**Consigne:**
Repérez dans les données toutes les lignes contenant le mot « Viewport » et recopiez-les. Respectez la casse.

**Données fournies:**
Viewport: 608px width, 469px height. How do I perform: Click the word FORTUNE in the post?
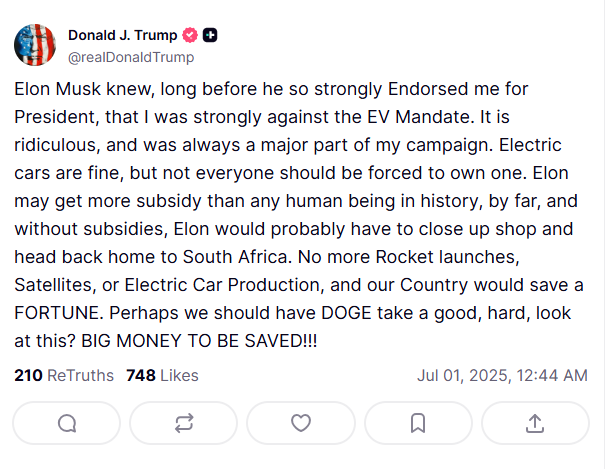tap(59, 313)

==

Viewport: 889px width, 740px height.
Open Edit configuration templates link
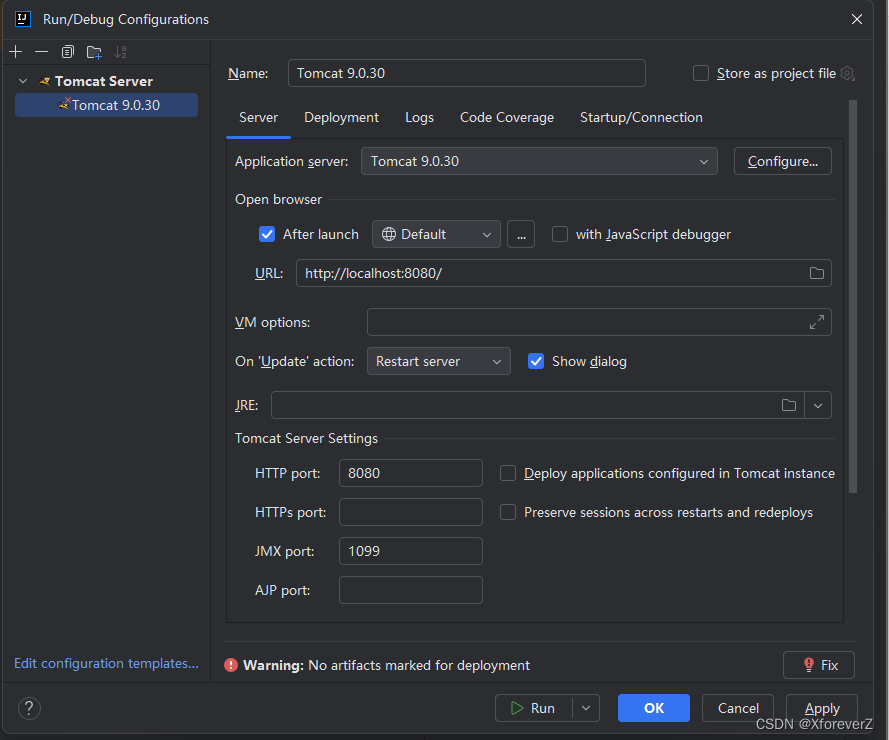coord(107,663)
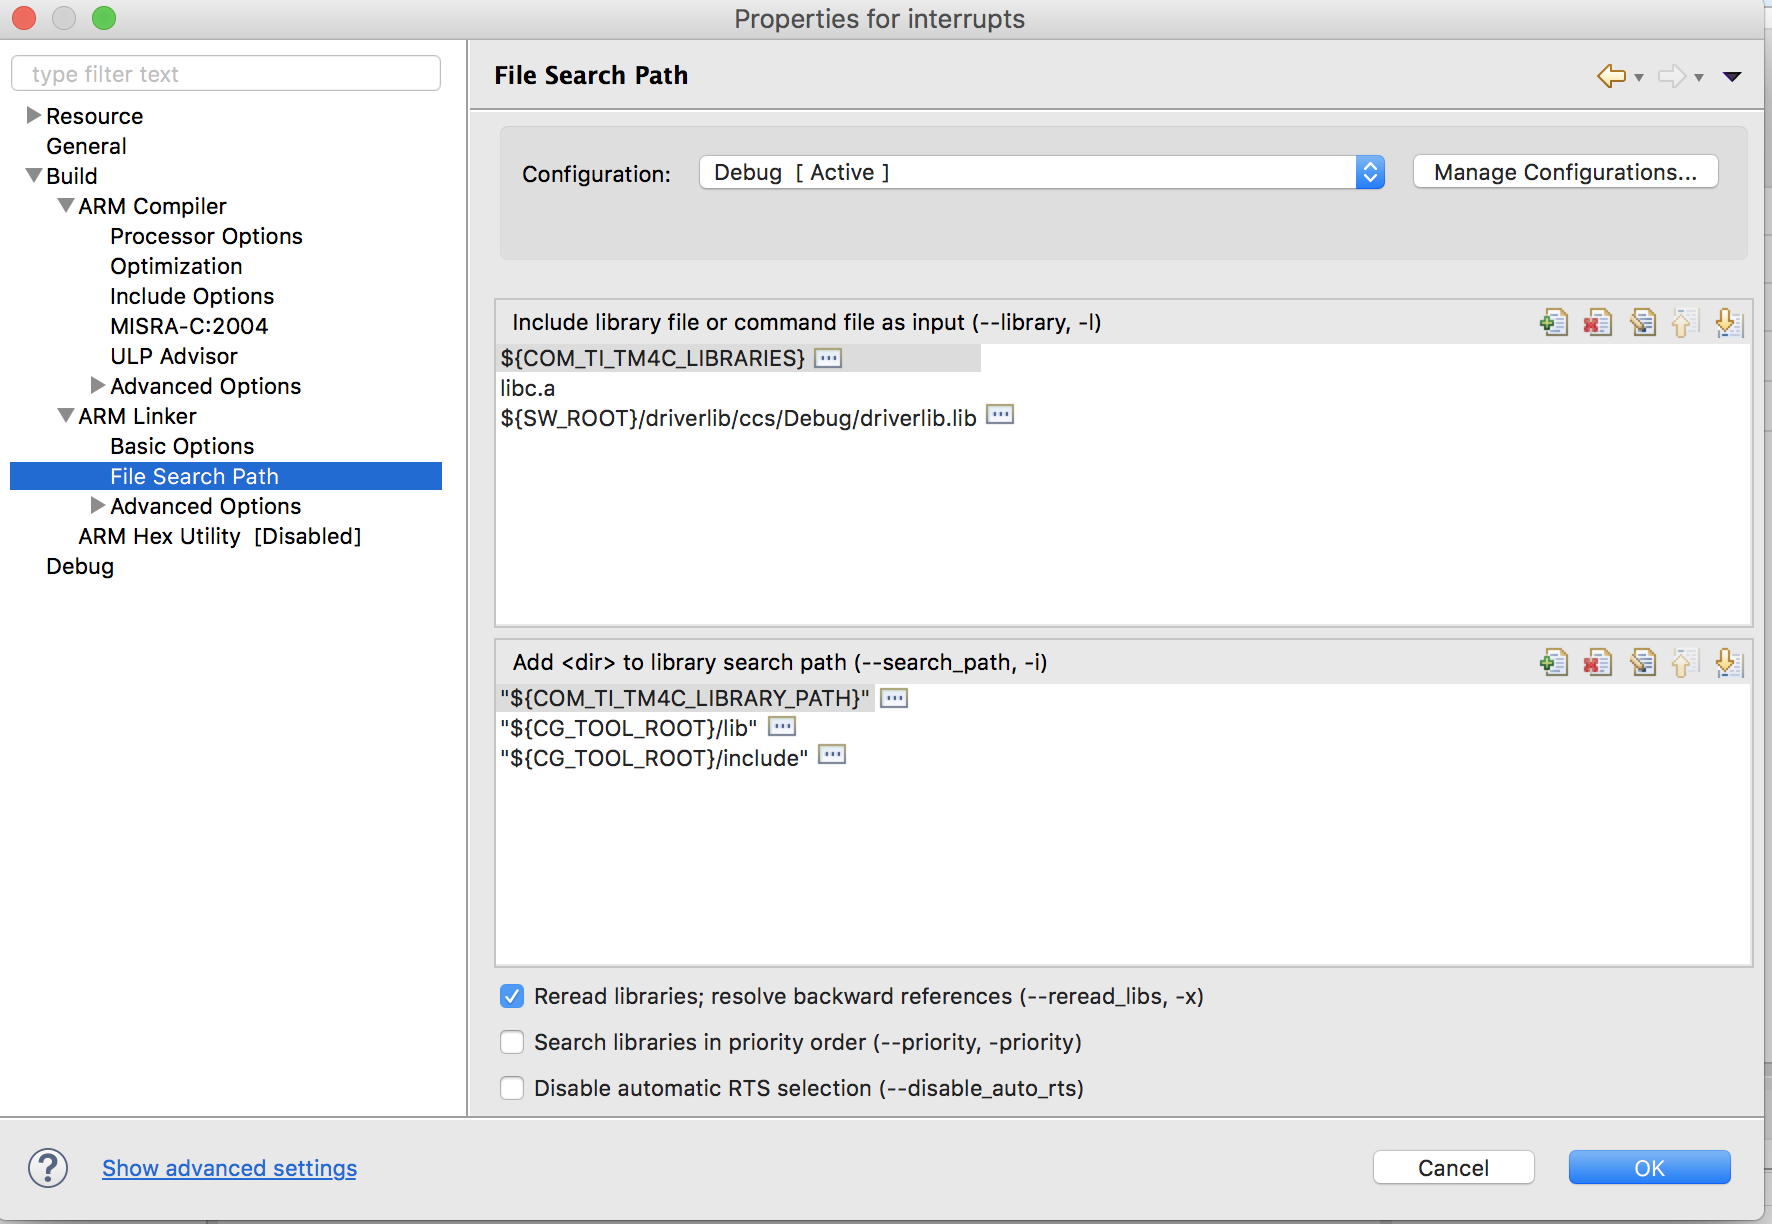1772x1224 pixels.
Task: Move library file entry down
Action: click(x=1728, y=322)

**Réponse rédigée:**
Viewport: 608px width, 469px height. How do I perform: Click the word FORTUNE in the post?
Viewport: 889px width, 740px height.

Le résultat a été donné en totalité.